Soon I realized I was the only one left from my unit, but the enemy never let up
I flew my guts out trying to get away, my hands and feet went numb.
I could feel myself starting to black out. I was sure I was going to die.
Then suddenly, everything around me turned white.

It was the strangest thing id ever seen, the light was so pure.
I figured I must be in Heaven, then I realized I had just flown into a cloud.
I was so exhausted I couldnt hold onto the stick to fly my plane, but the plane just kept on flying.

The plane then took me above the cloud and into the sky.
It was perfectly quiet, and the sky was beautiful.
Then, I saw this strange band of white high above me.

Enemy aircraft appeared from beneath me and flew past towards the white band.
I saw Berlini and called out to him, but he ignored me.
Then I saw that the white band was in fact thousands of lost planes flying together.

My plane then began to descend back into the cloud, and I blacked out.
When I came to, I was skimming just above the sea. And had been transformed into a pig.
And now I was all alone.

The good guys were the ones who died.
Or maybe im dead and life as a pig, is the same thing as hell.

Wednesday, 14 November 2012

Watching the beach again

When you develop an infatuation for someone, you always find a reason to believe that this is exactly the person for you.

It doesn't need to be a good reason.

Taking photographs of the night sky for example, now in the long run thats just the kind of dumb irritating habit that will cause you to split up.

But in the haze of infatuation, its just what you've been searching for all these years.

Monday, 12 November 2012

Slowly

Over the last few months I have slowly been getting my life back on track.

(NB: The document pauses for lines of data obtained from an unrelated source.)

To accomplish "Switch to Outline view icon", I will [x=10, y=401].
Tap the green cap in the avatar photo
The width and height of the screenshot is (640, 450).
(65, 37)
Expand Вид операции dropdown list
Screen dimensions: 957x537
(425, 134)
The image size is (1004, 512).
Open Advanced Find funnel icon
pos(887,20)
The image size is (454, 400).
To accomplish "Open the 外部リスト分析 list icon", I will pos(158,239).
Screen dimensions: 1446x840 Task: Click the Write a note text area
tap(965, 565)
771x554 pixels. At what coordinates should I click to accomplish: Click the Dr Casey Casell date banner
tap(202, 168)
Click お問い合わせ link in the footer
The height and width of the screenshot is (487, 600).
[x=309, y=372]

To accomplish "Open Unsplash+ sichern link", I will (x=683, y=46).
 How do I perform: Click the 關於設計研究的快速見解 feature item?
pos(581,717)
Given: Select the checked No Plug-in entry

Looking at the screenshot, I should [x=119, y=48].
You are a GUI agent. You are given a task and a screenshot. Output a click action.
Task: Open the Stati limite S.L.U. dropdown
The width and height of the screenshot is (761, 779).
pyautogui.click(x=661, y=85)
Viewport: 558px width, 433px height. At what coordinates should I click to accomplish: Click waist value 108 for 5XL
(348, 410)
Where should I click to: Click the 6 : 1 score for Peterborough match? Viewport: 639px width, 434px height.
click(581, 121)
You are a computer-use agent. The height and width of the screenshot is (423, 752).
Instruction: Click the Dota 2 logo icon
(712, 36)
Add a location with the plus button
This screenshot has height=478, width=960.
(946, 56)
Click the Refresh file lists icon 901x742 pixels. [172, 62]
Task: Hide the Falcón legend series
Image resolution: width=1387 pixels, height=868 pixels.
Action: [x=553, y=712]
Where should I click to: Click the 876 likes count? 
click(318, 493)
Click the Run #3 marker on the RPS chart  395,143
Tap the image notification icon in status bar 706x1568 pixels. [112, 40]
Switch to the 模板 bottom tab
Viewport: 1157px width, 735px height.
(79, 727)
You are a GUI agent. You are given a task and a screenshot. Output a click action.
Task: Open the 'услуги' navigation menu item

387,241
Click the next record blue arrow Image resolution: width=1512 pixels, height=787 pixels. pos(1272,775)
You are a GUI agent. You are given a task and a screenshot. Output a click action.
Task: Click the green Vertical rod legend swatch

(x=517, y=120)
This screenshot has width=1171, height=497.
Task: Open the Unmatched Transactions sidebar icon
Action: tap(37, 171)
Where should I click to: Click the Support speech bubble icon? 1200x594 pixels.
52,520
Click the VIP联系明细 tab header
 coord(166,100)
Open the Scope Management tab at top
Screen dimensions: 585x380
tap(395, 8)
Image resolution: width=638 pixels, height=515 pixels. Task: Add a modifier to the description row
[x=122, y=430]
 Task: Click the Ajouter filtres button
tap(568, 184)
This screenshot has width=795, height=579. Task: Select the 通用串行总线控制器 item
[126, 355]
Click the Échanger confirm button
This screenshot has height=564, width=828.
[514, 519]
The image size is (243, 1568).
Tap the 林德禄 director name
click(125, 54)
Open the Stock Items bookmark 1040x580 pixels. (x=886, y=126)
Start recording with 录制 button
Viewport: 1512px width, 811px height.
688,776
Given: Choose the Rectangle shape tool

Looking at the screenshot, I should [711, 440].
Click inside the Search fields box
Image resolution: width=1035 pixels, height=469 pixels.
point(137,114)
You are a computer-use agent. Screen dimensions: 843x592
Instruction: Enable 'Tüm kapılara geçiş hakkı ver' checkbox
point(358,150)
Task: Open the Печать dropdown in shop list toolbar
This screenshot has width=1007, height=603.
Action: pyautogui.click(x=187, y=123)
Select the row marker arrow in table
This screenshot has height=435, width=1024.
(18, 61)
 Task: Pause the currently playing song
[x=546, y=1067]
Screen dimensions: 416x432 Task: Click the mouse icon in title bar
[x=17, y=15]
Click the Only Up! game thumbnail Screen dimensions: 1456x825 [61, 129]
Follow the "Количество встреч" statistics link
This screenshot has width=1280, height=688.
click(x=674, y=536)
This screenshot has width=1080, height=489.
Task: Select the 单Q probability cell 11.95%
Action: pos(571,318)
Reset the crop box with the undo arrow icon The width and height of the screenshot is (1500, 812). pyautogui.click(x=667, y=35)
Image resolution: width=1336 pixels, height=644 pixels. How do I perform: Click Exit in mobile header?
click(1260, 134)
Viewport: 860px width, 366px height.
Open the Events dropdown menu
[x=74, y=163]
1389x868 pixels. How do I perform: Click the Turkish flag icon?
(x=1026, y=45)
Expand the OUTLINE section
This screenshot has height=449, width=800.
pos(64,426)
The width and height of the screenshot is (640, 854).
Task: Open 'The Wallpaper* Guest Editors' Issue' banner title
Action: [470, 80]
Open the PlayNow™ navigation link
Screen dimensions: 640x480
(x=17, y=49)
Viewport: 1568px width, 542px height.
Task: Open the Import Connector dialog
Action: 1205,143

I've been taking time to slowly to let things fall into place, I have been spending my time talking more than I ever used to. Finding that the bonds with those closest to me are growing stronger each day.

My friends, just the other night I was sitting at home just watching time fly by when they all decided to show up at my house and we spent the night just having a good laugh about things. Something I was not expecting.

We sat around talking about our lives and all the good times that we've all had over the years and how much things have changed. Changed for the better.

Things at home are getting better, I get on alot better with my Mum now that we finally spoke about everything that happened this year.

I also get on with my brother alot better too, on the night we were at a party celebrating my Dads birthday he had been drinking and broke down into tears in front of me, saying how much he missed him. I just held him and told him how proud that Dad was seeing him grow up and start a family.

I obviously still find it hard to get used to life without him around. But at the same time I've begun my journey towards moving on from it.

I know that it is going to take time but at least now im on the right path.

Things at uni are going well, the second year is proving to be harder than the first but im ready for the tasks ahead. I know that I can work hard when it matters, I proved that last year by working twice as hard to do all my assignments after I had spent so much time off after he passed away. I passed the first year with a decent grade and know I can do more. I just have to concentrate on myself more.

This year has certainly been life changing. It has made me see that there is so much out there that are still unknown to me and im yet to experience.

But at the same time I know that its more important for me to honest myself, and to follow my own choices.

Wednesday, 7 November 2012

Basketball

Basketball.

A sport I have been familiar with my entire life.

I first started to play it when I was eleven years old.

However when I reached secondary school I played it a lot less for the next few years. And in those few years I began to put on an extraordinary amount of weight.

When I reached fourteen I had become very unhealthy and lazy. I was extremely unfit and didnt have much interest in doing anything about it.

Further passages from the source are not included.